Strong partnerships between construction unions and pipeline contractors have modernized and expanded pipeline training programs to maximize safety for operating engineers and pipefitters as we deliver an essential element of modern life: fossil fuel products. Now we need Congress to do its part and modernize the pipeline safety law.
While federal statutes prohibit damage or destruction to interstate pipeline infrastructure, these actions can lead to dangerous consequences for pipeline workers, local residents and the environment. Recently, activist tactics have become increasingly brazen in an effort to halt pipeline development projects.
These tactics rightfully draw the scorn of political observers on all sides of the energy debate. However, it needs to be recognized that these actions are not simply a form of political expression, but rather a serious violation of criminal law.
The penalties associated with these actions should take into account the risk to workers, communities and the environment. This criminal behavior undermines the efforts of workers, contractors and owners that have committed themselves to build and maintain the safest pipeline network in the world, using the latest technology, techniques and best practices.
State legislatures have streamlined statutes that enhance safe operations and protect the environment.
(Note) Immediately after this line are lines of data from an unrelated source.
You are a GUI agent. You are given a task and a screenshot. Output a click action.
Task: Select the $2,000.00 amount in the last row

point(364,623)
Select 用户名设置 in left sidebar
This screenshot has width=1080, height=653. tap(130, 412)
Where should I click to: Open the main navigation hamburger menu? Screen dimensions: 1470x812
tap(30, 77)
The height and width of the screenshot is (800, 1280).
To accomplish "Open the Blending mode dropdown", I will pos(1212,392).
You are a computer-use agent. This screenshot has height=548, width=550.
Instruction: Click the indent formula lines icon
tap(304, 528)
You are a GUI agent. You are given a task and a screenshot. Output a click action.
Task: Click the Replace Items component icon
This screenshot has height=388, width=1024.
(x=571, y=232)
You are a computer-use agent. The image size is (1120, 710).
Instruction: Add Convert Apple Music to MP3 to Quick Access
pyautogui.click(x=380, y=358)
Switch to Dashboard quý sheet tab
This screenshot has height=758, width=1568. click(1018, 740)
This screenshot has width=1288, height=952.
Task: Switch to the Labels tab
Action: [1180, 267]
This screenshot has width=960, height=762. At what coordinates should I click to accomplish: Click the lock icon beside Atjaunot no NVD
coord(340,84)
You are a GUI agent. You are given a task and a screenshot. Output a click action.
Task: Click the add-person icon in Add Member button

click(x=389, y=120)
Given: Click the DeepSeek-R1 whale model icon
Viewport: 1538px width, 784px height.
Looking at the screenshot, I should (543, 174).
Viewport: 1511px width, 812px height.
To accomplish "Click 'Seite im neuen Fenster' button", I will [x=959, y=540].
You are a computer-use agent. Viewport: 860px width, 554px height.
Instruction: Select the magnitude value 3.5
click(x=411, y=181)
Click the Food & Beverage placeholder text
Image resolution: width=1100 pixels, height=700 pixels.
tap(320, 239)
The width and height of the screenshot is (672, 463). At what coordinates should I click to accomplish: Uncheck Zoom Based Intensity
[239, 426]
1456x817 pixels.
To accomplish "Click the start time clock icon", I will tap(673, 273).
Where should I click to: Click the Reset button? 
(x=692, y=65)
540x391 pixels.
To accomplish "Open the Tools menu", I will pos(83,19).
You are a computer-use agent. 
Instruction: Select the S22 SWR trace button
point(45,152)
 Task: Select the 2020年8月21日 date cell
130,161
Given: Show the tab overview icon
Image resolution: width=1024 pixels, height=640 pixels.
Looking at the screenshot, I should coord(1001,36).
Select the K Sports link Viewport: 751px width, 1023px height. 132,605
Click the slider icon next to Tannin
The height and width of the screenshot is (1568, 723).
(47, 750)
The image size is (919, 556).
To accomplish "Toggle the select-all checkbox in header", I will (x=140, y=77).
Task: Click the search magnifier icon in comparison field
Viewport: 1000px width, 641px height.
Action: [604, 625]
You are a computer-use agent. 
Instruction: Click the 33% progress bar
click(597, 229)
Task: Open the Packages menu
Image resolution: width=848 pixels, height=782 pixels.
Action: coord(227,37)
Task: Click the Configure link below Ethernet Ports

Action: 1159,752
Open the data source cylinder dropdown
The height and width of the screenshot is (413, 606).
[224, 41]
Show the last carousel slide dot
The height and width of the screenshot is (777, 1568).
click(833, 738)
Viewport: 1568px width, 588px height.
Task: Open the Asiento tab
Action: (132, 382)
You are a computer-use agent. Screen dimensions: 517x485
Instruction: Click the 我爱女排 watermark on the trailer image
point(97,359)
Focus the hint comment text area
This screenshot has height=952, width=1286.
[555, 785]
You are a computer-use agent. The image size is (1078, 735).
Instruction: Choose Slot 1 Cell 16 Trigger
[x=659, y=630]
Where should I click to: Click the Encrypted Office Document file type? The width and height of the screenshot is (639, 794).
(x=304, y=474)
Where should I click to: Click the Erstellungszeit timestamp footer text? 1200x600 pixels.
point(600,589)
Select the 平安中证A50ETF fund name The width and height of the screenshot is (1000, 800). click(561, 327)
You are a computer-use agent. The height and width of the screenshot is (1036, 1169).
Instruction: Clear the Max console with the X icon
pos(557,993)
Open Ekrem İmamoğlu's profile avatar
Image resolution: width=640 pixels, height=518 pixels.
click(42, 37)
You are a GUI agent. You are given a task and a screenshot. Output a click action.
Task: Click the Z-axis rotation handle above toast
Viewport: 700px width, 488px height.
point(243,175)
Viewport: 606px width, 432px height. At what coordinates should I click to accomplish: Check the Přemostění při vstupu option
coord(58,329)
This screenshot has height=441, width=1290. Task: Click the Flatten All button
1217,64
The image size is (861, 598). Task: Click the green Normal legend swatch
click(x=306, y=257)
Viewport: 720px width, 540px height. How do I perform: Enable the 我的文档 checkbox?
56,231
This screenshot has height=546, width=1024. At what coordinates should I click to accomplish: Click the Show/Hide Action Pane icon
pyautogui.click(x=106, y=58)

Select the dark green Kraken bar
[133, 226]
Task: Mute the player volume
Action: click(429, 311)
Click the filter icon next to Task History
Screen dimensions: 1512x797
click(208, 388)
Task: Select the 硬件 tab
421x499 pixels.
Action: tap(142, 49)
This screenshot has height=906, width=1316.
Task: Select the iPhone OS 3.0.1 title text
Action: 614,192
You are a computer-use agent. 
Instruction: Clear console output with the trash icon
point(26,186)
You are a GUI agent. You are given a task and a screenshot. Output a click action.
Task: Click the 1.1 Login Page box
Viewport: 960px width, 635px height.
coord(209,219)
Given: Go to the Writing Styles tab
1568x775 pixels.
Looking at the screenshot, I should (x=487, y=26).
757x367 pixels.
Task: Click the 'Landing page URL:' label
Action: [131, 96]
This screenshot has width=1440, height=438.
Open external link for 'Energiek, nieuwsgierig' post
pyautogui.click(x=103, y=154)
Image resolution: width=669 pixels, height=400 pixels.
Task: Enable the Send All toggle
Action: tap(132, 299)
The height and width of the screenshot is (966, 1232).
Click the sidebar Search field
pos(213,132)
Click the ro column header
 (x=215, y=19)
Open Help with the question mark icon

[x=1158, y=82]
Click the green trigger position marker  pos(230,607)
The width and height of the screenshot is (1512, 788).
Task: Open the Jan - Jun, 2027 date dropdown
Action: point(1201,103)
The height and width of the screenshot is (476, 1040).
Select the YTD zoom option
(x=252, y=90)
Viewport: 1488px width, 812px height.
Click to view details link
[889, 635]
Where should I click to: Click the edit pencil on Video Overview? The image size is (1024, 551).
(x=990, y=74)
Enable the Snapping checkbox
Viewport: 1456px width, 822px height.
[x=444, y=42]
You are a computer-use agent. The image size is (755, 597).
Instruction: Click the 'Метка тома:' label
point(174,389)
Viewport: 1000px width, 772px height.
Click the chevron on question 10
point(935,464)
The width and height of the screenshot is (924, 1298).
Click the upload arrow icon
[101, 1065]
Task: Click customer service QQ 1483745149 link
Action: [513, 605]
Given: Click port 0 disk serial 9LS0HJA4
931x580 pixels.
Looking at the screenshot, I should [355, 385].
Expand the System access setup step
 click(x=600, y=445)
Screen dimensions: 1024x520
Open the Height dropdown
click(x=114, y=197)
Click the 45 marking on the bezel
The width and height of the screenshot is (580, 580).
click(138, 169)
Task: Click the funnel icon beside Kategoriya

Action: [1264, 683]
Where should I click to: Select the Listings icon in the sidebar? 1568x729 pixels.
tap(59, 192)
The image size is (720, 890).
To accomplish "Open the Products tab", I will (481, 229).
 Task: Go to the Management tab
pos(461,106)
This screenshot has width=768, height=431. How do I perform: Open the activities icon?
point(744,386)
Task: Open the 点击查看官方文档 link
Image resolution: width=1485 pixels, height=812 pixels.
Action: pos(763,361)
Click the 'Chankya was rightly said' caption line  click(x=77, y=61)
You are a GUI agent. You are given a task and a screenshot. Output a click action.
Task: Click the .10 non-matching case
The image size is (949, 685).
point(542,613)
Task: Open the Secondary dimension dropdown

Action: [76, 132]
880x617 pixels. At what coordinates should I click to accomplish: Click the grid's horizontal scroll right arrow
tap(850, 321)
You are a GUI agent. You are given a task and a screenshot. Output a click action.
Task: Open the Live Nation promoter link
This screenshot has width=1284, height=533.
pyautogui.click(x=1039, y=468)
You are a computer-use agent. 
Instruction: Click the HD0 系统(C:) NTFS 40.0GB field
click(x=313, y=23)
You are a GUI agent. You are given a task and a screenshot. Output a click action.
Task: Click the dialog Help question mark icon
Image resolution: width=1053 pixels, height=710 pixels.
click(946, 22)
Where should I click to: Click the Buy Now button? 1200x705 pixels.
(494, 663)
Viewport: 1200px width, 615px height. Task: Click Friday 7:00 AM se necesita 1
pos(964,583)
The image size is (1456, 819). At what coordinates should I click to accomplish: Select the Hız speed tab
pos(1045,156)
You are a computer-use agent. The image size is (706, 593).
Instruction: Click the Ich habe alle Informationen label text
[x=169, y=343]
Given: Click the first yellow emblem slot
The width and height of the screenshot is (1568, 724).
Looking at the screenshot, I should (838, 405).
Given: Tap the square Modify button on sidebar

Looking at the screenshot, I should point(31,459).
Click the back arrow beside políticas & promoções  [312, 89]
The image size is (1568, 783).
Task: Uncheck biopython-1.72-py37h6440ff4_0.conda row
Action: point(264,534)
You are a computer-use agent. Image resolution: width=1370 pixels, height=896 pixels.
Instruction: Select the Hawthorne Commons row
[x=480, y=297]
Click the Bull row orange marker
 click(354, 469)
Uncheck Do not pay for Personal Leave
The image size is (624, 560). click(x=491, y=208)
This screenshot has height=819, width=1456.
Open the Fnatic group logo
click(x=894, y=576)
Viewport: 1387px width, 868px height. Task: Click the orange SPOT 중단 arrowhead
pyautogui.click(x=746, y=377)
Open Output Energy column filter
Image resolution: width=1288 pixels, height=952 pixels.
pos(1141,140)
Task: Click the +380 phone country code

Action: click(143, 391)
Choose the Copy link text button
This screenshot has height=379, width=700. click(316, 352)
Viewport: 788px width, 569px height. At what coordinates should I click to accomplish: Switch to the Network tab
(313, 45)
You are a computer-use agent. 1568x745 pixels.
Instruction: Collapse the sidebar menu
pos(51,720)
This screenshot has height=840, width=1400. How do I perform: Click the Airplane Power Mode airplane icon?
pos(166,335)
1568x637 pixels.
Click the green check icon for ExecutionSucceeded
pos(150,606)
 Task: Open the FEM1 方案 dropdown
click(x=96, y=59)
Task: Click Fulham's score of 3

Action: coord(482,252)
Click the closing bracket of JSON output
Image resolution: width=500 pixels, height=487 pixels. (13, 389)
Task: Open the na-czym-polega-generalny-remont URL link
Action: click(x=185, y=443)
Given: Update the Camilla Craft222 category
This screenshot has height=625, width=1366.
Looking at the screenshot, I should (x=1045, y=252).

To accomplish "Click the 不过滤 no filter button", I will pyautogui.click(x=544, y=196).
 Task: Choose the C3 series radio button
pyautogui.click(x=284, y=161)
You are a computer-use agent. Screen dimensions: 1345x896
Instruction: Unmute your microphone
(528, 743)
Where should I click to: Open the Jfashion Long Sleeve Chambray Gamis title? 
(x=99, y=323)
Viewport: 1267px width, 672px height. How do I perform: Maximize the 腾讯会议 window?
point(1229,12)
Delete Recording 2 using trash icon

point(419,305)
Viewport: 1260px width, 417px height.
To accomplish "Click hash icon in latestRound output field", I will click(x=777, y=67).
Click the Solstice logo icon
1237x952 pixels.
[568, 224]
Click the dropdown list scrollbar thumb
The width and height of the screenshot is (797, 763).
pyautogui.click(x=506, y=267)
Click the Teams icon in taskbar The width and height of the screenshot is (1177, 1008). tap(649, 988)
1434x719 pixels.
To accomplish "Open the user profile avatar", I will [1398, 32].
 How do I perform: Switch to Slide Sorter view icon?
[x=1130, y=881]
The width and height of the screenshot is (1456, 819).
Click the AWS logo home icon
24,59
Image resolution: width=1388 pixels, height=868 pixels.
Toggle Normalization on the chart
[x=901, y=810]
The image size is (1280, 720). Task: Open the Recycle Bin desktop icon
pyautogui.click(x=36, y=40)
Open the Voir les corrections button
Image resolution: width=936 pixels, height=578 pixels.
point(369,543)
Congress should do the same. Congress should approve PHMSA’s Pipeline Safety Reauthorization proposal, which will update and modernize the nation’s legal framework for this growing, safe and essential energy infrastructure.
Pipelines — and the tradespeople who build, operate and repair them — are an integral part of America’s energy supply chain, and their proper upkeep is essential to bettering the workplaces of our members and advancing the 21st-century energy economy.
James T. Callahan is general president of the International Union of Operating Engineers. Mark McManus is general president of the United Association of Plumbers and Pipefitters. Together, the unions represent nearly 800,000 workers and both are signatory to the National Pipeline Agreement.